══ Passage provided

Bank of America has said Doe alleged merely that it provided routine services to people who at the time had no known links to Epstein, and that any suggestion that it was more deeply involved was “threadbare and meritless”.

Rakoff ruled in January that Bank of America must face Doe’s claims that it knowingly benefited from Epstein’s sex trafficking and obstructed enforcement of the federal Trafficking Victims Protection Act.

Among the transactions Doe flagged were payments to Epstein by Apollo Global Management’s billionaire co-founder, Leon Black.

Black stepped down as Apollo’s chief executive in 2021 after a review by an outside law firm found he had paid Epstein $US158 million ($A230 million) for tax and estate planning.

Black has denied wrongdoing and said he was unaware of Epstein’s criminal conduct.

Doe’s lawyers have also sued other alleged enablers of Epstein’s sex trafficking, and in 2023 reached settlements of $US290 million ($A422 million) with JPMorgan Chase and $US75 million ($A109 million) with Deutsche Bank on behalf of his accusers.

The lawyers are also appealing Rakoff’s dismissal in January of a similar lawsuit they brought against Bank of New York Mellon.

Epstein died in a Manhattan jail cell in August 2019 while awaiting trial on sex trafficking charges. His death was ruled a suicide by New York City’s medical examiner.

════
══ Given entries

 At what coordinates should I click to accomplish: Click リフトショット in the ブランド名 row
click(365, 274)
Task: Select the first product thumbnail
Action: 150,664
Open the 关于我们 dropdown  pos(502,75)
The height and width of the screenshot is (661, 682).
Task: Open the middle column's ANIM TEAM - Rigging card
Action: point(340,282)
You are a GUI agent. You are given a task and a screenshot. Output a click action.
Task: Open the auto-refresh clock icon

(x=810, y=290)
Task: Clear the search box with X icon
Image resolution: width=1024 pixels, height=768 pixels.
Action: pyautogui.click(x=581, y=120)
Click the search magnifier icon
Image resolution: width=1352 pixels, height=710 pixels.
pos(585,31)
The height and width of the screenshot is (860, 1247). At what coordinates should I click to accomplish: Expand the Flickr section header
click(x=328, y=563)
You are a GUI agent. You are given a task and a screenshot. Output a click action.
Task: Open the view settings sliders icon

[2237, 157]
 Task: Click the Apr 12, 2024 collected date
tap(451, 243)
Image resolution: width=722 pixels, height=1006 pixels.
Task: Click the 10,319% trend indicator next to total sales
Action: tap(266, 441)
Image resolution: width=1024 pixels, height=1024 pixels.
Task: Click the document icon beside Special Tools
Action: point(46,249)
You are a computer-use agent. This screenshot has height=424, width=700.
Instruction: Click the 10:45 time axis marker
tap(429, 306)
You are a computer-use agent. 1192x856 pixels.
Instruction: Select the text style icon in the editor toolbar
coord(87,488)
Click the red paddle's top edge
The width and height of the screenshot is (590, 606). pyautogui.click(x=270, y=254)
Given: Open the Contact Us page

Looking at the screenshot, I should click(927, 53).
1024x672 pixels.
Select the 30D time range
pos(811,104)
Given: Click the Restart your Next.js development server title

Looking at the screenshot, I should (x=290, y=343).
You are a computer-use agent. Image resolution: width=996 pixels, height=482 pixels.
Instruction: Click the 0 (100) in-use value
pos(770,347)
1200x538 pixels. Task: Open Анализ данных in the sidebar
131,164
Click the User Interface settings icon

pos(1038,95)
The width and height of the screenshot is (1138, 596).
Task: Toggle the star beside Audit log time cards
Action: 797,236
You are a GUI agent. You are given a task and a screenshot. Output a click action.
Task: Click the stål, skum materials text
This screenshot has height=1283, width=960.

════

### To do
In the news excerpt, what position did Leon Black step down from in 2021? The material has no connection to the news excerpt.

### Exercise response
Chief executive of Apollo Global Management.